企業が労働力を必要とするとき、必要な人数だけ、必要な期間だけ人材を確保することができるのが人材派遣業である。現代の人材派遣業が盛んになったのは、米国の人材派遣業を営む「マンパワーグループ」が1966年に日本で設立されたのを皮切りにする。そして、後にパソナが設立され、人材派遣業の市場は加速度的に増えていった。また、近年フリーランスに対して仕事をあっせんするクラウドソーシングを運営する企業もある。

たしかに、企業の人件費削減や事業推進に効果があるのは認められる。雇用は期間限定であるため、プロジェクト単位で人材を確保すればよく、終了後のコストを気にしなくていいのも利点だ。また雇用者やフリーランスは、仕事の案件で予定を組むため、やり方によっては自由に生活をカスタマイズすることが可能になる。

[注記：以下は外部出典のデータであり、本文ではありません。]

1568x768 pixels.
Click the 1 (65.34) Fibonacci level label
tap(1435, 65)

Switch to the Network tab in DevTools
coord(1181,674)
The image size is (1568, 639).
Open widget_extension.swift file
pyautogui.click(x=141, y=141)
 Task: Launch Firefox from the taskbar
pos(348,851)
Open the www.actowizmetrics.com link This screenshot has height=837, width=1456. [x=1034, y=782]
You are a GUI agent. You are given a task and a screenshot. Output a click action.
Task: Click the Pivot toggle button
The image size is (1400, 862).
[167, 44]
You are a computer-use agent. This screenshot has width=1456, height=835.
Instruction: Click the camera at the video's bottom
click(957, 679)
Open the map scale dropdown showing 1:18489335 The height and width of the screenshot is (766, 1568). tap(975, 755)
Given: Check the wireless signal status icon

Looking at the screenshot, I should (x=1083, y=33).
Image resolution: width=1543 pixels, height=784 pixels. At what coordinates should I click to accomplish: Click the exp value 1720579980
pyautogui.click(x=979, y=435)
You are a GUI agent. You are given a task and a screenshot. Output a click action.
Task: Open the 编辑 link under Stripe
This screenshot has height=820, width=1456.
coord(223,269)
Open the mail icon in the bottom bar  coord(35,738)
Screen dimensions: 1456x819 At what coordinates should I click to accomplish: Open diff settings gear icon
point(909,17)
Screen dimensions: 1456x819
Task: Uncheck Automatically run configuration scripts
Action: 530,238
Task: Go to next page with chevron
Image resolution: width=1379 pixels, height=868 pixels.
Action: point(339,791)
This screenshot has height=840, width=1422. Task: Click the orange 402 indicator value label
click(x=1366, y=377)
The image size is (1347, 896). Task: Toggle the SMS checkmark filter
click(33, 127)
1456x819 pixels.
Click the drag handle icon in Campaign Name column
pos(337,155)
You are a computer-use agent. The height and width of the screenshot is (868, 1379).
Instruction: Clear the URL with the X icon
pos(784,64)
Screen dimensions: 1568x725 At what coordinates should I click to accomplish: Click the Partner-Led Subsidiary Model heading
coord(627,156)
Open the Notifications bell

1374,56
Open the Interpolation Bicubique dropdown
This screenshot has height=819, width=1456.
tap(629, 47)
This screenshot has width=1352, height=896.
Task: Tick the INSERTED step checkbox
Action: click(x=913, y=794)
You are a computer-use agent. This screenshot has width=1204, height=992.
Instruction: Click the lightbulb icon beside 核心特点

しかし、企業の人件費削減に貢献するが、被雇用者が所得を向上するのは難しいだろう。なぜか。それは、あっせんされる仕事は単純作業や肉体労働が多いからだ。なので、スキルアップが難しく、年齢を重ねても同一賃金で推移することが多い。40歳で派遣労働者のみ経験していると言う男性に取材をしたことがあるが、裕福とはいいがたい状況のようだ。

また、クラウドソーシングでは、資格が必要なく、だれでもできるような仕事は単価が低く、案件数が一番多いと思わる。本業であっても、副業でやるにしても、人材派遣業より、報酬は少ないと思われる。

完全にこの事業が悪である、とは言えない。被雇用者が一定数集まるのは需要がある証拠だからだ。状況によっては、自ら派遣労働者を選択することがメリットになる人もいるだろう。しかし、いたずらに非正規雇用者の労働市場を増やすことは、貧富の格差を助長してしまうだろう。

 

考えるという資源

新型コロナウイルスによっても変わらなかったこと、「命の価値」の一部事例を紹介した。この傾向は、新型コロナウイルスが終息した後に、より加速するだろう。

なぜなら、それでお金儲けができてしまうからだ。人間、自分が満たされていなければ、他人に優しくすることはできない。それが、法律上で人格を与えられているに過ぎない会社であればなおさらだ。

他人の命を軽く扱うことは、他人に無関心である証拠だ。そして、人間は他人を通して自分を知ることがあるため、他人に興味がないことは自分にも興味がないことを表す。つまるところ、他人の命を軽んじることは、自分の命を、生きる意味をないがしろにすることと同義だ。

では、そんな世界でどのようにして生きていけばいいのだろうか。私は各々が考え続けるしかないと思う。フランスの哲学者であるブレーズ・パスカルは「人間は(中略)考える葦である」と言った。人間に唯一許された思考という能力。これを最大限活用し、自分なりの武器をつくるしかないのだ。自分と大切な人の命を守るためには。